WORK REQUIRED — Transcribe exactly the span of lines that begins the records and ends with the line holding "読者レビュー (555, 130)", both boundary lines included.
[[ SUPPLIED ENTRIES, beginning ]]
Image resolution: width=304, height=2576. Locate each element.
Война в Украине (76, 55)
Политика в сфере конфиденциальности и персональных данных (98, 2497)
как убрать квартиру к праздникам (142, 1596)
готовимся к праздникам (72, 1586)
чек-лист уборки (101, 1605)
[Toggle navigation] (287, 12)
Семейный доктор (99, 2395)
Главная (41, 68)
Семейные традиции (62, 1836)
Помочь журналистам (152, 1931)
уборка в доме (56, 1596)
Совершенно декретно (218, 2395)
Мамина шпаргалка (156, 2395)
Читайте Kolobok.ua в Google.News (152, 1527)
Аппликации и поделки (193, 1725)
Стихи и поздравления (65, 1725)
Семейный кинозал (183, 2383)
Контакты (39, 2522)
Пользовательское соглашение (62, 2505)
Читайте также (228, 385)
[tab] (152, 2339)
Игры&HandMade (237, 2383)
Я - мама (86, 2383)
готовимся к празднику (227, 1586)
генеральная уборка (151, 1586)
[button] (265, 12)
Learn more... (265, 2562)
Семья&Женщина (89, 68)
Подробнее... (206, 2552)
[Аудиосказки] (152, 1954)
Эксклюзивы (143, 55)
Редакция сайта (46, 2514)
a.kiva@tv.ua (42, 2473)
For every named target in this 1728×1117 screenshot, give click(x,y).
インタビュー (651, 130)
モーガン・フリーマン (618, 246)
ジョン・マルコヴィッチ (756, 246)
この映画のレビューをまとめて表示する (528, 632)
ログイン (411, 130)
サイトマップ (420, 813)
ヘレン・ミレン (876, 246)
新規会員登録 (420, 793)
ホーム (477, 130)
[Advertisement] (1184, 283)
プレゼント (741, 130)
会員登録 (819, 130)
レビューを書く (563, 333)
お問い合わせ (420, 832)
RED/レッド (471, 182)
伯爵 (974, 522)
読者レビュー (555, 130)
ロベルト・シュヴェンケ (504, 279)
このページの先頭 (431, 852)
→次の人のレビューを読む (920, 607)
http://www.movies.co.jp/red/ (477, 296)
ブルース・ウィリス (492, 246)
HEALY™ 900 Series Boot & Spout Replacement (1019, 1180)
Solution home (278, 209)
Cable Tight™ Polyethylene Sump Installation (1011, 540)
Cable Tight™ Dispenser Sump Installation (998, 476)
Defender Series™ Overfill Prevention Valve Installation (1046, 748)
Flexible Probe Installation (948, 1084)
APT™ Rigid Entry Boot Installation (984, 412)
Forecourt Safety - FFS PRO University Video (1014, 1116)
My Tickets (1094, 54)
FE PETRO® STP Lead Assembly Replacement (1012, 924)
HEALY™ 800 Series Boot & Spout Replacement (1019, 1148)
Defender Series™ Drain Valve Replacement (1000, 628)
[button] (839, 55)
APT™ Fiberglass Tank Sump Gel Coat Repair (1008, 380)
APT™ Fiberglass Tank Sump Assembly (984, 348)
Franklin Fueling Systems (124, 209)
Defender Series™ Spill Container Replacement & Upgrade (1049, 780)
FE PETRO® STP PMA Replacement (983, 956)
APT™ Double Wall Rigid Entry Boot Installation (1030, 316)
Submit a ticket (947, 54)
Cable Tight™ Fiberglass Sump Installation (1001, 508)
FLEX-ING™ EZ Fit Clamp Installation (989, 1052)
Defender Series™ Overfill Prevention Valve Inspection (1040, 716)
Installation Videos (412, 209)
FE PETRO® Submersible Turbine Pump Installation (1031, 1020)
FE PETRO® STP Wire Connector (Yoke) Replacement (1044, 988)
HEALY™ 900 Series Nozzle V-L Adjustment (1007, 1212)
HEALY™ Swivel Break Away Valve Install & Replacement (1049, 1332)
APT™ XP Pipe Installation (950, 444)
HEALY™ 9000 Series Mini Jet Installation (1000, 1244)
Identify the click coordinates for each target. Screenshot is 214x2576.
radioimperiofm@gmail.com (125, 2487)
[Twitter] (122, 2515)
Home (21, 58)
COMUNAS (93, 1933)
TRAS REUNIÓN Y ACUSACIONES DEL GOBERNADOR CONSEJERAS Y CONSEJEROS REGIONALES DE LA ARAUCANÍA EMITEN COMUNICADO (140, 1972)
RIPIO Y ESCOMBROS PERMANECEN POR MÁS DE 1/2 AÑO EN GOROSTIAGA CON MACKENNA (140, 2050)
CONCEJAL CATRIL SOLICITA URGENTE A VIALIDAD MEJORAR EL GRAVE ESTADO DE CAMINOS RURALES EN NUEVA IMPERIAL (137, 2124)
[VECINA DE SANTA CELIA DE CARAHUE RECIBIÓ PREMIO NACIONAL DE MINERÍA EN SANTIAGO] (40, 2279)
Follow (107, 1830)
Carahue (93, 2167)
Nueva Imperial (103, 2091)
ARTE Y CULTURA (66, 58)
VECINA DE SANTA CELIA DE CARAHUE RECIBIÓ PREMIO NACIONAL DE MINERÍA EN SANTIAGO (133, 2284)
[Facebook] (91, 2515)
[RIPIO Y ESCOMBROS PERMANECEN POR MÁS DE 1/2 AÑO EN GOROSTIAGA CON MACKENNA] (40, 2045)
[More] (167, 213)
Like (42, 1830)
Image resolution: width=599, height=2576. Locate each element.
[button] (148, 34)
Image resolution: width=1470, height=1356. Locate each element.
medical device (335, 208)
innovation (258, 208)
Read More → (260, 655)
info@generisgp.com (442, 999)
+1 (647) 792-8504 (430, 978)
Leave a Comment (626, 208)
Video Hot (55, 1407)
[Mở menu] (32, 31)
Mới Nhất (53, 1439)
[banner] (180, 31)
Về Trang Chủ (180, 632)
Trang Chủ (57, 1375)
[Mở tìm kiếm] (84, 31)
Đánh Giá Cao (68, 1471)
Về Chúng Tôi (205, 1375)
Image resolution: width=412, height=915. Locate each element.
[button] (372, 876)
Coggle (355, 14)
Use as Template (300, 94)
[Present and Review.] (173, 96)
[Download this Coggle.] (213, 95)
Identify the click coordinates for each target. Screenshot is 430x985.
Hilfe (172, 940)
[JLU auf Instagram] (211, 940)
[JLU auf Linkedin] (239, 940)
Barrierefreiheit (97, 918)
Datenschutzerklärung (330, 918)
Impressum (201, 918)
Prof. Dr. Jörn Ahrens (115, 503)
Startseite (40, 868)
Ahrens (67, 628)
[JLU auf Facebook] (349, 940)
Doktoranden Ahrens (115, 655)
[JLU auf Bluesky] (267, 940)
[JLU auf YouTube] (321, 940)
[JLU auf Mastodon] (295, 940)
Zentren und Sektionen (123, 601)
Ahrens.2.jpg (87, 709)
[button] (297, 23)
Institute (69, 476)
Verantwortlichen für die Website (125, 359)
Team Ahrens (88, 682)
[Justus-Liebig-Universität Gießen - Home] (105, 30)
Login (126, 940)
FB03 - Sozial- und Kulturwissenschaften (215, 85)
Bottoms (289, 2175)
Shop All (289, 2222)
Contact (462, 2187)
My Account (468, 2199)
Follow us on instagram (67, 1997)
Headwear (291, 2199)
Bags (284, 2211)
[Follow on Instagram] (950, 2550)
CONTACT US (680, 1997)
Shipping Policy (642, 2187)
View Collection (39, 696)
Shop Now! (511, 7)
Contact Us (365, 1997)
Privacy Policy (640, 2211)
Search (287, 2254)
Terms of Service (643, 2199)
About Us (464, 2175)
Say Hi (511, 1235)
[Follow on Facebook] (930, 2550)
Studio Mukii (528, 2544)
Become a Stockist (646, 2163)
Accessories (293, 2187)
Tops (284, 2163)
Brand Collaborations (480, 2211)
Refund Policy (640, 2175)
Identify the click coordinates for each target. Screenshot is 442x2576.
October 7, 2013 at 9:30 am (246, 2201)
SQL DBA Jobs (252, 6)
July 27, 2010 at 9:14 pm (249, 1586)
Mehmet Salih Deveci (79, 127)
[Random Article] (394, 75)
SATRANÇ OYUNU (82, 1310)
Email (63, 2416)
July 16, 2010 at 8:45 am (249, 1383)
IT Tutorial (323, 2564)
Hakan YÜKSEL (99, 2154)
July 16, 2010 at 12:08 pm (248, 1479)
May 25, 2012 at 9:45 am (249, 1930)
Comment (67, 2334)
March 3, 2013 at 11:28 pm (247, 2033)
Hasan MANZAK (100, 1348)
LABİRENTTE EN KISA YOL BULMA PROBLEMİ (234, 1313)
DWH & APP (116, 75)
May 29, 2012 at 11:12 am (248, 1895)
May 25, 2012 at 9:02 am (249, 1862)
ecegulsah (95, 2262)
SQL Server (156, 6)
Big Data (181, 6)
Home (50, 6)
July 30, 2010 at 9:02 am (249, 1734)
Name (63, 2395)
[[ SUPPLIED ENTRIES, end ]]
RESPONSE BELOW —
Image resolution: width=304, height=2576. Locate each element.
Война в Украине (76, 55)
Политика в сфере конфиденциальности и персональных данных (98, 2497)
как убрать квартиру к праздникам (142, 1596)
готовимся к праздникам (72, 1586)
чек-лист уборки (101, 1605)
[Toggle navigation] (287, 12)
Семейный доктор (99, 2395)
Главная (41, 68)
Семейные традиции (62, 1836)
Помочь журналистам (152, 1931)
уборка в доме (56, 1596)
Совершенно декретно (218, 2395)
Мамина шпаргалка (156, 2395)
Читайте Kolobok.ua в Google.News (152, 1527)
Аппликации и поделки (193, 1725)
Стихи и поздравления (65, 1725)
Семейный кинозал (183, 2383)
Контакты (39, 2522)
Пользовательское соглашение (62, 2505)
Читайте также (228, 385)
[tab] (152, 2339)
Игры&HandMade (237, 2383)
Я - мама (86, 2383)
готовимся к празднику (227, 1586)
генеральная уборка (151, 1586)
[button] (265, 12)
Learn more... (265, 2562)
Семья&Женщина (89, 68)
Подробнее... (206, 2552)
[Аудиосказки] (152, 1954)
Эксклюзивы (143, 55)
Редакция сайта (46, 2514)
a.kiva@tv.ua (42, 2473)
For every named target in this 1728×1117 screenshot, give click(x,y).
インタビュー (651, 130)
モーガン・フリーマン (618, 246)
ジョン・マルコヴィッチ (756, 246)
この映画のレビューをまとめて表示する (528, 632)
ログイン (411, 130)
サイトマップ (420, 813)
ヘレン・ミレン (876, 246)
新規会員登録 (420, 793)
ホーム (477, 130)
[Advertisement] (1184, 283)
プレゼント (741, 130)
会員登録 (819, 130)
レビューを書く (563, 333)
お問い合わせ (420, 832)
RED/レッド (471, 182)
伯爵 (974, 522)
読者レビュー (555, 130)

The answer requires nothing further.